Why was Calvin Borel looking behind him?

Why was Calvin Borel looking behind him?

Dave Harmon

Steve Haskin's Preakness Wrapup: Final Thoughts

Five days after the Preakness (gr. I) and people are still talking about the race, asking the same questions. How did Street Sense lose? How remarkable was Curlin’s performance? Did Mario Pino make a blunder or did he make the right move that just didn’t turn out right? Why was Calvin Borel looking behind him in deep stretch?

You can come up with a variety of answers to these questions, but the bottom line is, this was one of the most exciting and interesting runnings of the Preakness ever, and, as so often happens, the condemnation of the 3-year-old crop by many of the experts proved premature.

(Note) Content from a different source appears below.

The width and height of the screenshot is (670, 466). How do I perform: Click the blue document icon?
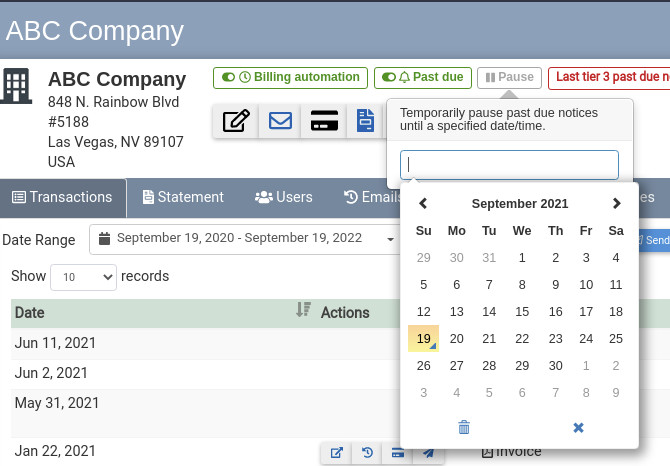click(x=366, y=122)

It must be stated right off the bat that Street Sense is an enigma, in that he is unlike any horse seen in quite a while. The son of Street Cry is remarkably consistent in the way he mows down horses in spectacular fashion on the far turn. And he rides the rail like the Orient Express.

It’s what happens after he turns into the stretch that makes him so perplexing. Is he going to lose focus and relax once he gets in front or is he going to blow his field away? Apparently, not even his jockey and trainer know the answer. Here is a horse who wins the Bessemer Trust Breeders’ Cup Juvenile (gr. I) and Kentucky Derby Presented by Yum! Brands (gr. I) – both at Churchill Downs -- drawing away, yet blows the Preakness, Lane’s End Breeders’ Futurity (gr. I) and Toyota Blue Grass Stakes (gr. I).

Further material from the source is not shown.